# [Provided data]
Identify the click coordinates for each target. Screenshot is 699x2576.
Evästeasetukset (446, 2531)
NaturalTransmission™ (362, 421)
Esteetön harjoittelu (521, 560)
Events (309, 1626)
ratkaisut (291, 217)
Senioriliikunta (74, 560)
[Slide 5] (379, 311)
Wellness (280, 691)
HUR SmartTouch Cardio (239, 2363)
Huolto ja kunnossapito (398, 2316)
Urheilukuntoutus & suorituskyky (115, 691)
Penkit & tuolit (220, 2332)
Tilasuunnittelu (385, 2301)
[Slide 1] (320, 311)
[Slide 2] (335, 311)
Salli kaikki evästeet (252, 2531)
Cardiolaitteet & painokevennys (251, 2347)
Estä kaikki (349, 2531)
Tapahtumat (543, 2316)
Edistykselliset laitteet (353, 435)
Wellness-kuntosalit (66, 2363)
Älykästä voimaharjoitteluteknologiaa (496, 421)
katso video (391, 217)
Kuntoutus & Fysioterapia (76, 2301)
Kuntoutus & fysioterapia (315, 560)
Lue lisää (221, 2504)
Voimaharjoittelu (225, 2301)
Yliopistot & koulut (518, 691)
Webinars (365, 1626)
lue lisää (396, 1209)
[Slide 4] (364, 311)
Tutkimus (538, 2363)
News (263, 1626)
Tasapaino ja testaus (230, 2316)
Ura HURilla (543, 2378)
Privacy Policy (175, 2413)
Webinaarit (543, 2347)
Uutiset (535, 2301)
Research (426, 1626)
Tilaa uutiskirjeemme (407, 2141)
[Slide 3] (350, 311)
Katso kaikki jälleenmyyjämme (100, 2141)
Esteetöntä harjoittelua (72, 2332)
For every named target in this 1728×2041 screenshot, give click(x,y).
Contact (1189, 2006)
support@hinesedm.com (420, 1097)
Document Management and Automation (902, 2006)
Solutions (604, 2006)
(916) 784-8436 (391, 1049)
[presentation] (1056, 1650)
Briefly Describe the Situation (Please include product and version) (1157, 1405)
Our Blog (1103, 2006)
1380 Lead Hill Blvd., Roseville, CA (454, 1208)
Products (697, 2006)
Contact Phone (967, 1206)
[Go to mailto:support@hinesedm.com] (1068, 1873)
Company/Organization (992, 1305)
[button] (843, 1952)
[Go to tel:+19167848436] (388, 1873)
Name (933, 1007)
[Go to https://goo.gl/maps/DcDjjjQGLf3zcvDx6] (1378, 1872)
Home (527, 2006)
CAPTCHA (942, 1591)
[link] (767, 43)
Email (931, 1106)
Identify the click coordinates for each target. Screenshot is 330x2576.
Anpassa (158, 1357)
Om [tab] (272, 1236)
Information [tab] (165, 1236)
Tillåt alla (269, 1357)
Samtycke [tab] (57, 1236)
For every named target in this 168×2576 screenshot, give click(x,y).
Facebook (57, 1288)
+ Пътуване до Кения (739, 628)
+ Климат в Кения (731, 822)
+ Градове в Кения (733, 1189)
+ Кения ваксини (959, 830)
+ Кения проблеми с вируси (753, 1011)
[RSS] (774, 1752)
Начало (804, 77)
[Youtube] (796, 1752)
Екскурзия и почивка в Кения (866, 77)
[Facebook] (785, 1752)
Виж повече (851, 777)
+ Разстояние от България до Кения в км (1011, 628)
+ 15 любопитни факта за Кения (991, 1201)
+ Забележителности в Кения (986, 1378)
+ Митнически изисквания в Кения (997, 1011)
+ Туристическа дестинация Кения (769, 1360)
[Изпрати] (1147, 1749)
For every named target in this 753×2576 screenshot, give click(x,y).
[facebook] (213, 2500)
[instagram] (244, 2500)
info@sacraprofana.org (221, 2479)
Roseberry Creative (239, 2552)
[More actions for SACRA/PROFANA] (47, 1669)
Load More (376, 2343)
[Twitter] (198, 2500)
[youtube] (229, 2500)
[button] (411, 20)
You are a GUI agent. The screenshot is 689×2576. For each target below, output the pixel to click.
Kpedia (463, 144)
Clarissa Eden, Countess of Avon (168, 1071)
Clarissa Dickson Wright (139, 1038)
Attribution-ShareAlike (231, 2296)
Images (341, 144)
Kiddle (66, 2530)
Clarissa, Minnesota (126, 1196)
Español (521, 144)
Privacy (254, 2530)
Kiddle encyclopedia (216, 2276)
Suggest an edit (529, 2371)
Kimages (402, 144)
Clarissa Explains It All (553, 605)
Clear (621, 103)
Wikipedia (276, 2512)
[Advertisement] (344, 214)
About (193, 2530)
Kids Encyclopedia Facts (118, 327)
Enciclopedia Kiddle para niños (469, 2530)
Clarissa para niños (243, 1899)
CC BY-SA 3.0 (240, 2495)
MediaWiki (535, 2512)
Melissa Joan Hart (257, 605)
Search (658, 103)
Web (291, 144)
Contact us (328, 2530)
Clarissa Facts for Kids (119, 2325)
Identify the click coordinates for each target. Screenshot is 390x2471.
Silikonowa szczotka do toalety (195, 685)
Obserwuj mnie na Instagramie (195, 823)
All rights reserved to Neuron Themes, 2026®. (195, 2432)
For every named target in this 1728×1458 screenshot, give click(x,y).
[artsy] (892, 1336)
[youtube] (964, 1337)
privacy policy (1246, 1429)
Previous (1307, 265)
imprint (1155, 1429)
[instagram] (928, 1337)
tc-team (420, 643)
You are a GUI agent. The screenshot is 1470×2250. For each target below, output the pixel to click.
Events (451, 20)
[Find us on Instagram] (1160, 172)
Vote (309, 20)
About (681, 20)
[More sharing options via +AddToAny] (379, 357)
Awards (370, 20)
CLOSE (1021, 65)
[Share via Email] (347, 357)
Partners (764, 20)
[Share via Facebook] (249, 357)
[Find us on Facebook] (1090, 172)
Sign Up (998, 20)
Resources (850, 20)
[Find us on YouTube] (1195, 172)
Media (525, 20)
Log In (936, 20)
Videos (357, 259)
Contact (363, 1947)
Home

# [Assigned task]
From the entries above, return exactly the line containing "Voimaharjoittelu (225, 2301)", the line containing "For every named target in this 1728×2041", and all lines between, and nothing else.

# [Exercise output]
Voimaharjoittelu (225, 2301)
Yliopistot & koulut (518, 691)
Webinars (365, 1626)
lue lisää (396, 1209)
[Slide 4] (364, 311)
Tutkimus (538, 2363)
News (263, 1626)
Tasapaino ja testaus (230, 2316)
Ura HURilla (543, 2378)
Privacy Policy (175, 2413)
Webinaarit (543, 2347)
Uutiset (535, 2301)
Research (426, 1626)
Tilaa uutiskirjeemme (407, 2141)
[Slide 3] (350, 311)
Katso kaikki jälleenmyyjämme (100, 2141)
Esteetöntä harjoittelua (72, 2332)
For every named target in this 1728×2041 screenshot, give click(x,y).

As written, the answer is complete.